Introduction/Rationale: Glioblastoma (GBM) is the most common and aggressive primary brain tumor in adults, characterized by profound immunosuppression that hinders the effect of immunotherapies. Myeloid-derived suppressor cells (MDSCs), which dampen anti-tumor immune responses, are major contributors to this immunosuppression. GBM-derived extracellular vesicles (GBM-EVs) play a critical role in this process by promoting immunosuppressive polarization of myeloid cells. Therefore, targeting EV-myeloid cell interactions represents a novel target to mitigate GBM-mediated immune suppression. However, the precise mechanisms by which GBM-EVs induce an immunosuppressive effect on myeloid cells remain poorly understood.

Methods: Here, we utilize both in vitro and in vivo assays to determine the immunosuppressive functions of GBM-EVs and the effects of pharmacological inhibitors on disrupting the interaction between GBM-EVs and myeloid cells.

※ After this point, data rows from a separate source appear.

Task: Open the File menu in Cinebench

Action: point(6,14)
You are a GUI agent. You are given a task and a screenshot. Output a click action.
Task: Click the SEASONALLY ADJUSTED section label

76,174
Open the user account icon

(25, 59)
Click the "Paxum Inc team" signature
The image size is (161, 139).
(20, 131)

Results: Our data show that GBM-EV treatment significantly increases the monocytic MDSCs (mMDSCs) population in vitro (mean difference = 5.87 ± 1.77, 95% CI [2.17-9.56], p = 0.0017). In vivo, retro-orbital administration of EVs isolated from syngeneic murine glioma cell lines (SB28 and GL261) into C57BL/6 mice resulted in splenic contraction (p= 0.006, p= 0.026, respectively), and a profound increase in splenic mMDSCs (p=0.0031) with SB28. To disrupt EV-myeloid interactions, we utilized two pharmacological agents targeting different mechanisms of EV uptake: methyl-β-cyclodextrin (MβCD) and cytochalasin D (CytoD). Our results showed that both treatments significantly reduced mMDSC frequency (CytoD: p=0.023, MBCD: p=0.0056) as well as the expression of immunosuppressive cytokines, including IL-10 (p=0.045, 0.002) and TGF-β (p=0.0068, 0.05).

Conclusion: These findings demonstrate that disrupting GBM-EV and myeloid cell interaction can rescue tumor-mediated immune suppression, providing a foundation for developing novel therapeutic strategies targeting EV-mediated immune suppression in GBM.